Do not confuse environment variables with command line parameters. You cannot set kernel options via amigaboot.of like "amigaboot.of os4_commandline 'serial'" and the extra parameters will be just ignored. Instead you must set those variables via the "setenv" command in the firmware and then amigaboot.of will parse them.

The following kernel parameters are available:

Outputs all debug via the serial port, instead of using a memory buffer.
baudrate [N]
Sets the serial port baud rate to N.
debuglevel [N]
Sets the debuglevel to level N.
The debug level is the amount of information that should be output by the debug kernel.
Debug levels range between 0 to 20 with 0 being no debug, 5 moderate output (all warnings are 5 or lower), 10 being lots of output, and 15 being an insane amount of output (fault conditions from kernel functions are displayed), and 20 being a ludicrous amount of output (entry and exit to functions will be logged).

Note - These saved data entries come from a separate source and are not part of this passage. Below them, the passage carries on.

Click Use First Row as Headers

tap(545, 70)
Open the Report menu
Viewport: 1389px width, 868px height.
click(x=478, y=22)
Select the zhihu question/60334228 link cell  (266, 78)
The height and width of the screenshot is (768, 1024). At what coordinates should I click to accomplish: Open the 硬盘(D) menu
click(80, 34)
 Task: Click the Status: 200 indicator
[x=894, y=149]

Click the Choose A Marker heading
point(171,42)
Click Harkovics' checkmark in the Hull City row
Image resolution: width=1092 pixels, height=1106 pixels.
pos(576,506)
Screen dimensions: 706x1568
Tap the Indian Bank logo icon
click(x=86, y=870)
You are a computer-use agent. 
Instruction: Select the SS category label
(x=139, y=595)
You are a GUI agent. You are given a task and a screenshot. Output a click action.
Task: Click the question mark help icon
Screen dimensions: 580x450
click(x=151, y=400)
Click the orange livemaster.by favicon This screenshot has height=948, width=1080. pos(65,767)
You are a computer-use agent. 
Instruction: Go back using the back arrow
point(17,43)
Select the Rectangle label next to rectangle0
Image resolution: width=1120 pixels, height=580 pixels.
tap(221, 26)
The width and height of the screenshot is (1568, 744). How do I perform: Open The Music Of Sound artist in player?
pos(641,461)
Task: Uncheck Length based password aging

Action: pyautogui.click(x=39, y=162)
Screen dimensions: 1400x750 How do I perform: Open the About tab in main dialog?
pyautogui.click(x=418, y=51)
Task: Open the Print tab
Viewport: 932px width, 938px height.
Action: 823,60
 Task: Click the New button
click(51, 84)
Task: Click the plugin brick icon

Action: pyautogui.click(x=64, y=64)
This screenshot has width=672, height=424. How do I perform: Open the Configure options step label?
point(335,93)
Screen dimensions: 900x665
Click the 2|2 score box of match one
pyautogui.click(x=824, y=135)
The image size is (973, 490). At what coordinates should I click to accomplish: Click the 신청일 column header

Note: higher levels are possible, but will produce too much output to be useful.
Sets the AttnFlags in ExecBase to a 68020 without an FPU.
Munges (fills) freed memory with a recognisable value so that illegal memory accesses can be found more easily when using both the debug and non-debug kernels.
In other words, no valid data will persist past any deallocation function, so if someone reads from memory that has just been freed, they are likely to get a pointer address to a region that will cause an exception when accessed, instead of its previous contents. The munging value written to freed memory is architecture dependant and allocation type dependant, here are some of the values you may encounter: 0xfefecafe, 0xabadcafe, 0xfefeabad, 0xabadabad, 0xfefebeef, 0xdeadbeef.
Note: This argument does nothing on a release kernel.
It is strongly recommended that you do not rename the kernel.debug file.